2024 marked the 50th anniversary of mass incarceration. Throughout those fifty years a great deal has been published on the system, the players, the victims, and the wrongs perpetuated in the interest of “justice.” There has been relatively too little, however, written on wrongful conviction, and even less that goes as deeply into the institutions, processes, and biases that shape bad outcomes in the criminal justice system as Dan Slepian's The Sing Sing Files: One Journalist, Six Innocent Men, and a Twenty-Year Fight for Justice. This is a riveting and provocative contribution that points up the extraordinary harms caused by false imprisonment and wrongful convictions.

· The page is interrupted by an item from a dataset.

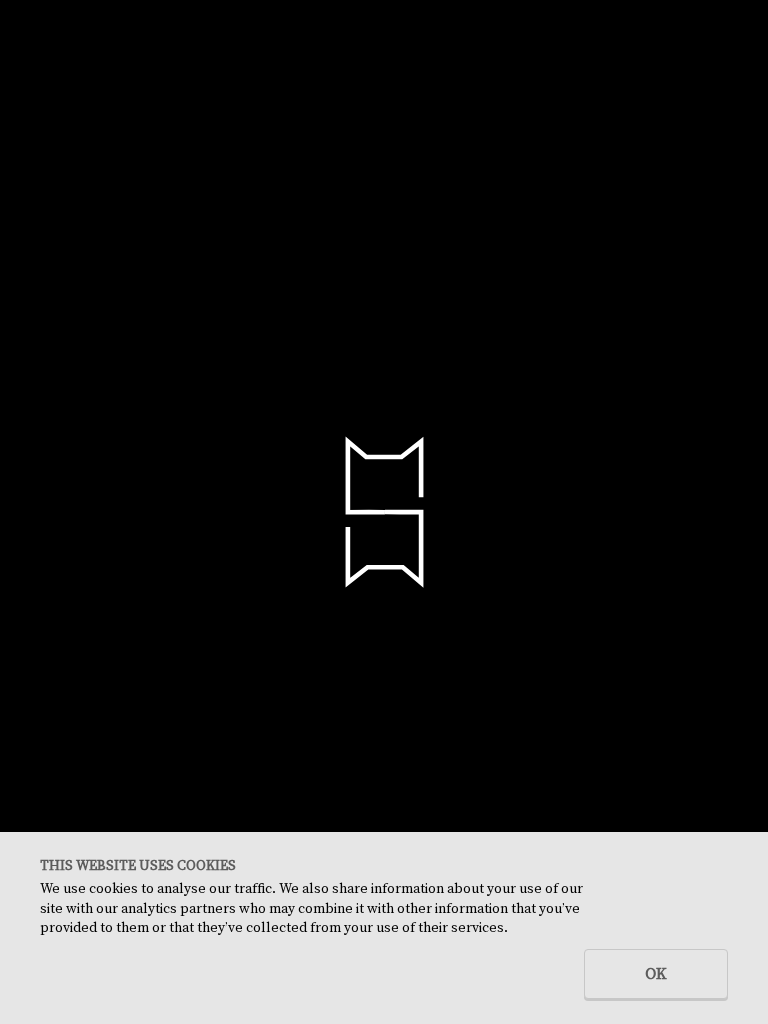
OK (656, 974)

Slepian's journey to these insights is a sort of coming-of-age narrative, of the opening of the author's (and others') eyes to the dark side of justice. After his twenty-year experience helping to investigate cases and exonerate six men, he is still searching for a “genuine safeguard against injustice.” While the substance of the narrative is truly compelling and infuriating, Slepian's conclusion, that “the safeguard...is us” (196) is slightly unsatisfying and feels more pat than expected from the full sweep of the story he's told.
Much of the book is a procedural: police, prosecutors, media. But the procedural narratives are often inverted to focus on how the innocent are brought to extreme injustice, and Slepian explores several important themes. For example, he draws clear portraits of the ways that evidentiary issues go awry, including for example, the extraordinary problems with eyewitness reliability. He points to eyewitness misidentification as the leading cause of wrongful convictions (104), and describes multiple factors that feed into unreliability, such as bias, police pressures (during interrogations, at mugshot reviews, and lineups), and general issues with memory. He also addresses the cycle of incarceration, in which kids with parents in prison have a higher likelihood of going to prison themselves, and asks how we can bear – let along justify – such a consequence for kids of wrongfully incarcerated individuals. Slepian is careful to clarify that the problem is a systemic one; it is “more than just incompetent or malevolent police and prosecutors; it's a failure of our collective will to hold people in power accountable.”
Throughout, Slepian pairs expected practices with actual practices, as recorded in notes, documents, video and audio recordings, trial transcripts, and other sources. These juxtapositions are an effective tool for driving thoughtful engagement, and his characters (and their arcs) add not just believability, but gravitas and authenticity to the process stories and the shared sense of discovering the deep, intractable reality of injustice in the criminal justice system. Among these characters are police, such as Bobby Addolorato, lawyers, including Steven Cohen, and family members of the men wrongfully convicted and imprisoned. The coming-of-age revelations of the truth of injustice are a linchpin that unites everyone in a kind of state of disbelief. Even after twenty years, Slepian seems to still feel that disbelief. Perhaps this undergirds his hope in the collective us and the possibility of righting the ship.
The Sing Sing Files is a timely and serious analysis of the failures and consequences of the American criminal justice system and the tragic legacy of mass incarceration. The waste of time, money, and lives shows the inhuman side of the system but leaves the way forward unresolved. This is a needed addition to the literature and helps with necessary awareness raising (as Slepian's related Dateline broadcasts have done), but the paradigm shift is still in the wings.